Ha fatto la battuta
Per Mario Monti il PD è stato fondato nel 1921 (si è simpaticamente “confuso” con la data di fondazione del Partito Comunista).
Un bellissimo siparietto berlusconiano paragonare il PD ai comunisti, certo poi si è scusato, ha ritrattato, ha sfumato, sono cambiate le cose…in perfetto stile berlusconiano. La battuta ha però colpito.
L’altro giorno sempre Monti alzò la voce per urlare la sua indignazione nei confronti del caso Monte dei Paschi e per “far uscire la politica dalle banche”. Il segretario del Pd Bersani, chiese invece di far uscire le banche dalla politica. Non parliamo poi delle battute di Berlusconi o Grillo ed eviterei di approfondire il dibattito polemico Ingroia-Boccassini.
La campagna elettorale è fatta di polemiche? Certamente sui media è così. Allora è colpa dei media o colpa dei politici? Battibecchi, battute, frecciatine: sono tutti elementi presenti nella politica, fanno parte di quella che era la retorica del dibattito elettorale.
Il problema che oggi ci si pone però, è che la retorica non è più così presente perché non è presente un dibattito. Con i media, con Twitter, si possono tirare frecciate offensive che verranno certamente rispedite al mittente dal bersaglio. Un andirivieni che serviva ad infuocare, a rendere elettrizzante un dibattito in una piazza, in un’assemblea. Ora la piazza e l’assemblea non esistono e non esistono le argomentazioni. I riflettori sono tutti puntati sul versante polemico di una contesa politica, il polemico fa notizia perché la notizia non deve andare oltre il tweet.
Si è creata una mole talmente massiccia di questi siparietti, gaffe, colpi di scena, che il dibattito si chiude in questi e gira e rigira su questi argomenti, su come si è comportato un politico in una situazione particolare, su come è messo un politico con la legge, sullo scandalo di quell’anno. Con l’idea che alla fine la scamperà, sorgerà, solo colui che per ultimo schiverà la freccia e risponderà puntando e colpendo il cuore dell’avversario. Pensano che una battuta faccia guadagnare voti?
La situazione è più complessa. I voti sono già stati dati, già stati assegnati. La campagna elettorale è iniziata con la presentazione e l’organizzazione delle liste e tutto si è giocato lì. In quell’occasione è avvenuto un grosso sovvertimento alla democrazia. L’elezione si basa su una variabile: ci sono i partiti con i loro programmi e chi pensa che il programma di un partito sia più consono alla propria persona rispetto ad un altro, lo vota. La variabile è il voto, il numero dei voti.

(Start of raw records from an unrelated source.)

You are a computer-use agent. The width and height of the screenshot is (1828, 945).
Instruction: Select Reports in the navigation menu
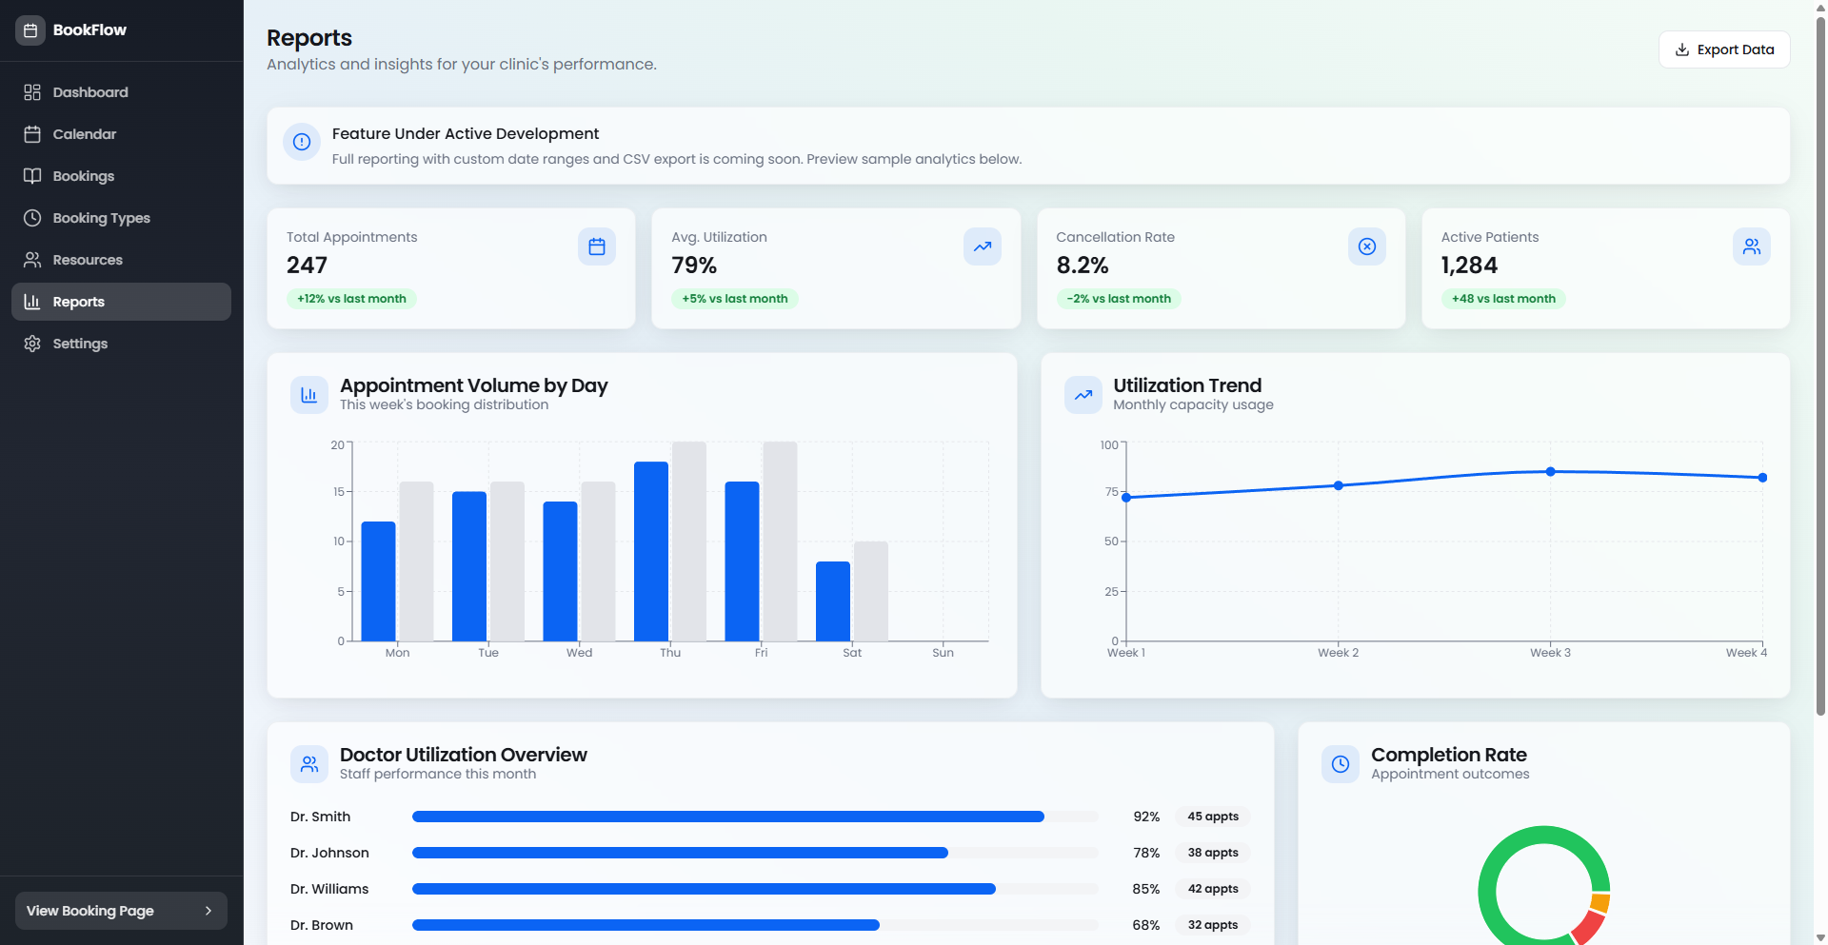click(78, 301)
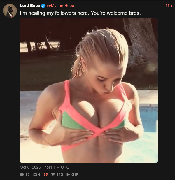The image size is (175, 180).
Task: Click the retweet arrows icon
Action: (35, 175)
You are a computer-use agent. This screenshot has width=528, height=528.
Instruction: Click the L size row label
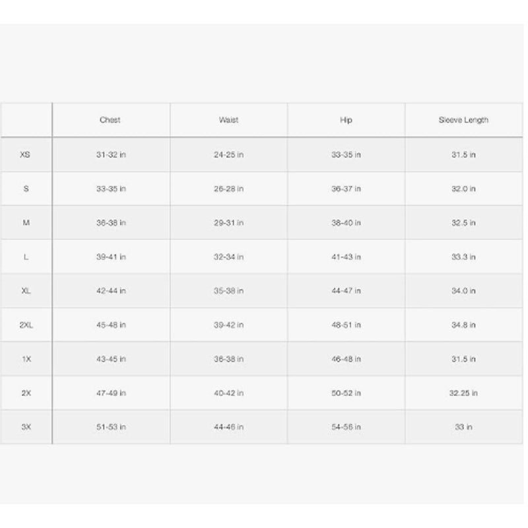(x=26, y=257)
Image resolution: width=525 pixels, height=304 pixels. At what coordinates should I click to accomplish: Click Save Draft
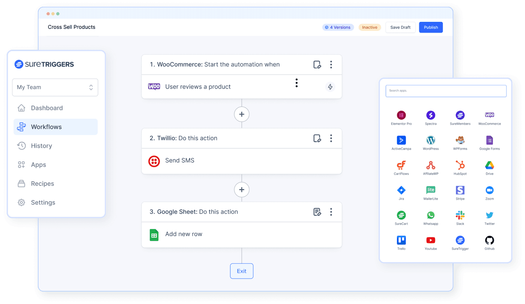(x=400, y=27)
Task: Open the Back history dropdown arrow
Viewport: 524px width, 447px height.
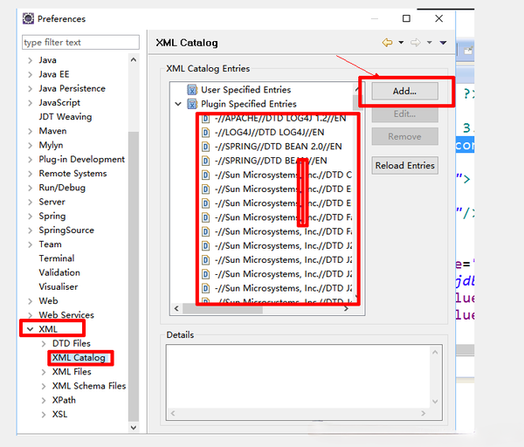Action: (x=401, y=43)
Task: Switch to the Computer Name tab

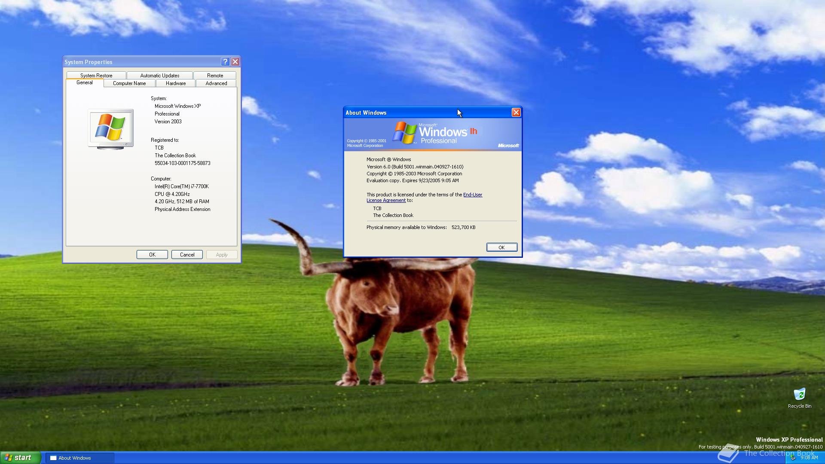Action: 129,83
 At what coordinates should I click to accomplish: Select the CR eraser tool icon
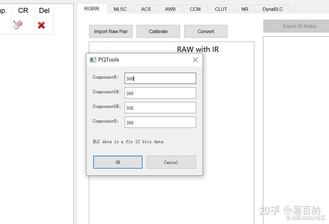tap(18, 24)
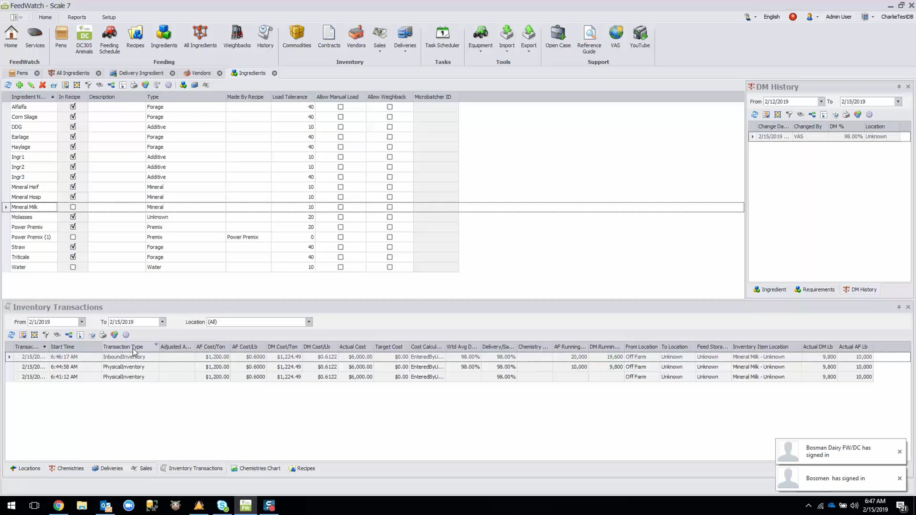Open Chrome from the Windows taskbar

pos(58,505)
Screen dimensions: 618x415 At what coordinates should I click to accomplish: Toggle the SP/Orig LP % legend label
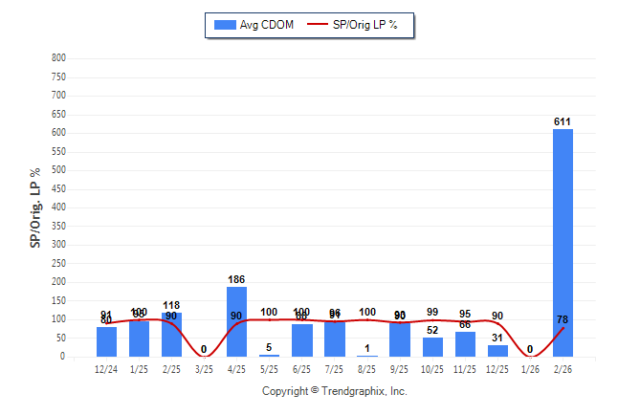pyautogui.click(x=364, y=25)
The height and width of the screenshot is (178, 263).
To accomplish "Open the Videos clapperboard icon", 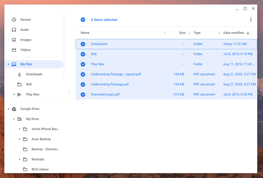I will tap(14, 50).
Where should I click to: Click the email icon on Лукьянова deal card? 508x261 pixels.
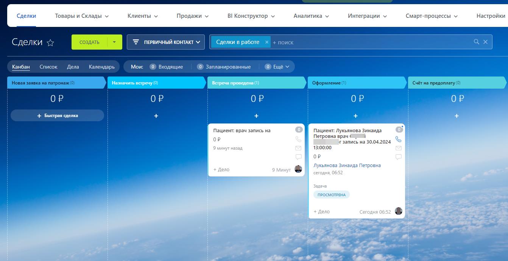coord(398,148)
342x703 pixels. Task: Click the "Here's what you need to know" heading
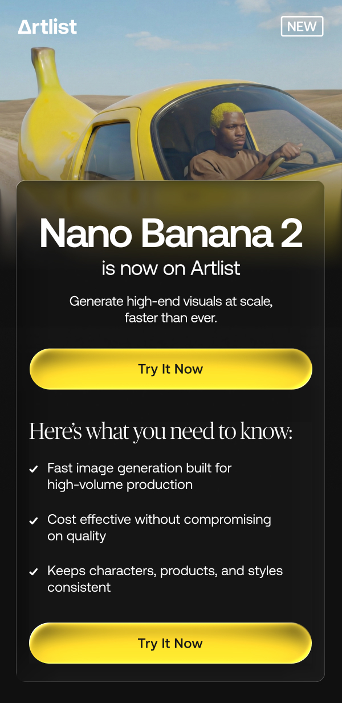pyautogui.click(x=161, y=431)
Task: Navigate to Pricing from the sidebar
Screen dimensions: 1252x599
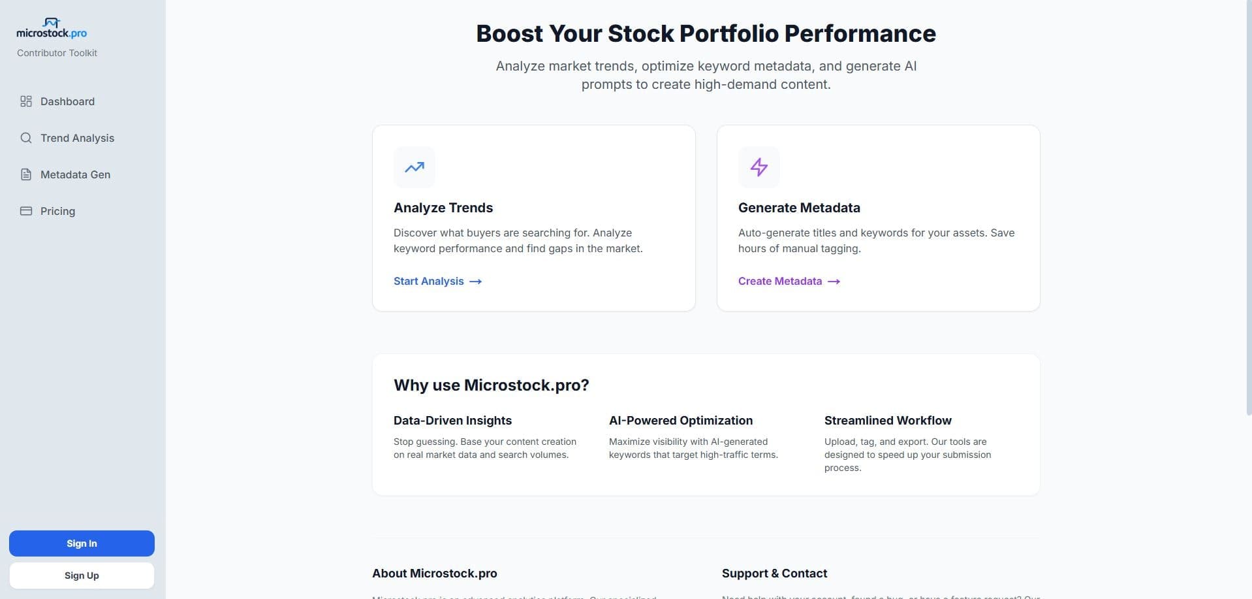Action: [x=58, y=211]
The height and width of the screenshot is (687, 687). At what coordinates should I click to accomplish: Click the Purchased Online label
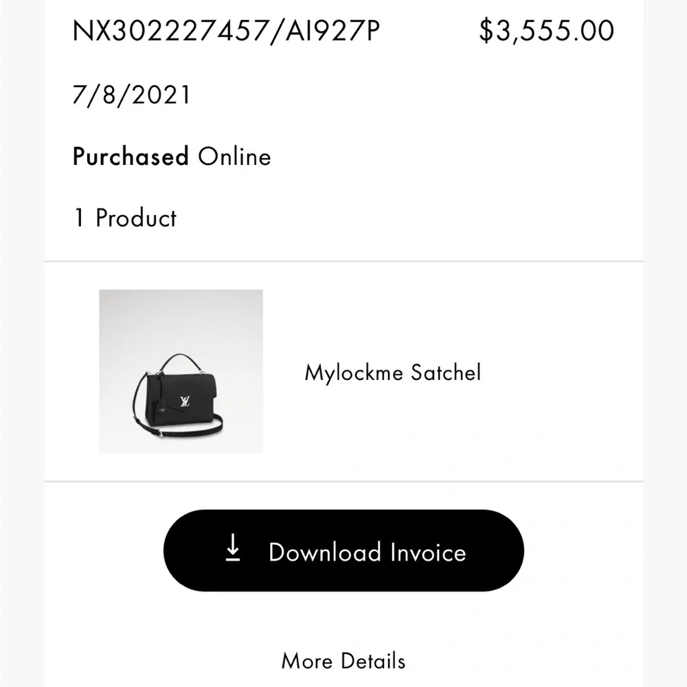pyautogui.click(x=171, y=157)
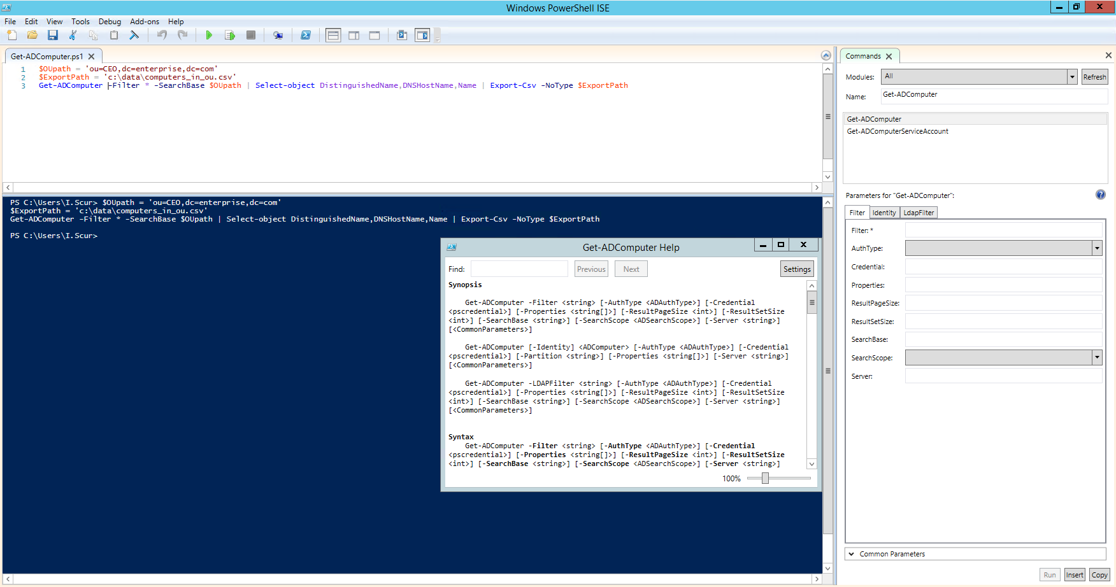Viewport: 1116px width, 587px height.
Task: Undo the last edit
Action: pos(161,35)
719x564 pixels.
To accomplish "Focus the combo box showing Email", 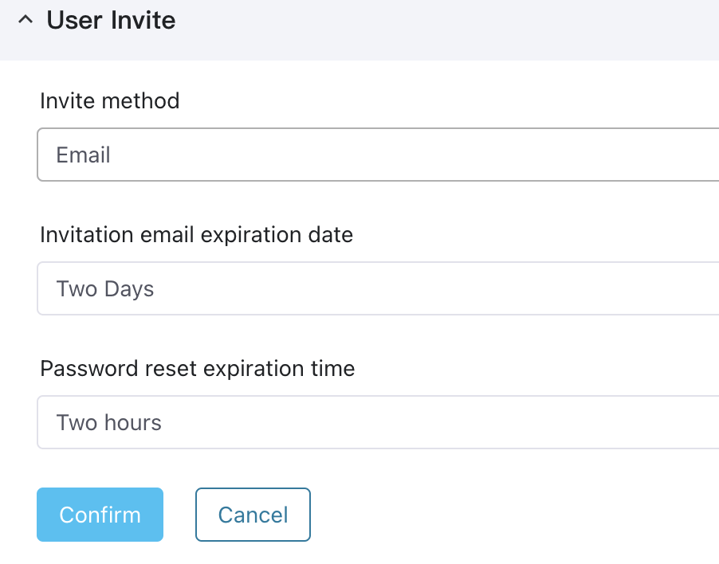I will click(x=378, y=155).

Con la presentazione delle liste è avvenuto il contrario, grazie anche al Porcellum: la variabile è divenuta costante. Con sondaggi e con i voti passati si è calcolato il numero dei voti ed è avvenuta una compravendita di alleanze fondata sul maggior numero possibile di voti sommati matematicamente.
In questo clima, in questa situazione, i programmi non servono più di tanto. Veniamo bombardati più da percentuali che da idee, più da b-a-t-t-u-t-e-r-i-f-l-e-t-t-o-r-e che da questioni da discutere. Ovviamente tutto questo riguardo ai media, nelle piazze esiste ancora qualcosa. Però con l’essenzialità dei mezzi di comunicazione la piazza ha un’importanza relativa ormai. Sentiamoci liberi di votare e partecipare, scrivendo di quel che ha detto oggi Silvio a Bersani o viceversa, è di questo che ci tocca parlare domani mattina al bar.